Security operatives raid Vision Group offices

Mar 11, 2022

The armed men, wearing masks, hoods, sunglasses, gumboots and overall jackets, pitched camp outside the company’s offices on First Street, Industrial Area, Kampala, as they laid in wait for Kitatta, in vain.

The armed men, wearing masks, hoods, sunglasses, gumboots and overall jackets, pitched camp outside Vision Group offices (Pictured) on First Street, Industrial Area, Kampala.

Vision Reporters
Journalist @New Vision

VISION GROUP | SECURITY RAID | JOURNALIST KITATTA

KAMPALA - A total of 12 plain-clothed security operatives camped at Vision Group head offices for the greatest part of Thursday (March 10, 2022) in what sources said was a continuous bid to abduct Bukedde journalist Lawrence Kitatta. 

The armed men, wearing masks, hoods, sunglasses, gumboots and overall jackets, pitched camp outside the company’s offices on First Street, Industrial Area, Kampala, as they laid in wait for Kitatta, in vain.

Last week, Kitatta ran to jinja Road Police Station for help after unknown people trailed him. 

Police is yet to release the investigation report. 

At the Vision Group offices Thursday, some of the operatives surveilled the company’s exits on motorcycles without number plates. 

The other muscular operatives stood at the roadside opposite the offices, while others sat in a waiting car, whose engine kept running for most of the afternoon. 
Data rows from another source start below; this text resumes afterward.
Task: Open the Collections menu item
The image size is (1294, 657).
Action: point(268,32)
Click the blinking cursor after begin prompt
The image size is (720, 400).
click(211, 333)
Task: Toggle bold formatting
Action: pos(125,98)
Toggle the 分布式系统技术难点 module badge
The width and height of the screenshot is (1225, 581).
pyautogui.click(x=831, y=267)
The mean-looking operatives kept communicating on their mobile phones with their eyes fixed on the main gate, which is used for both entry and exist by the institution’s employees. 

“We want to hire a venue for a conference,” said one of the operatives when asked to explain why they patrolled the exists of Vision Group offices. 

Vision Group does not hire venues for conferences at the head office. 

The case  

Accompanied by Vision Group lawyer, Kenneth Ntende, Kitatta opened up a case of threatening his life at Jinja Road police station, under number GEF: 14/2022. 

He also recorded a statement with the police detailing what he was going through and how he was being trailed. 

According to Kitatta, he decided to open up a case after he noticed that some people were trailing him for reasons he did not know. 

On February 17, 2021, Vision Group reporters Henry Ssekanjako (L) and Timothy Murungi (R) were among several other journalists who were brutalised by soldiers. (File Photo)

On February 17, 2021, Vision Group reporters Henry Ssekanjako (L) and Timothy Murungi (R) were among several other journalists who were brutalised by soldiers. (File Photo)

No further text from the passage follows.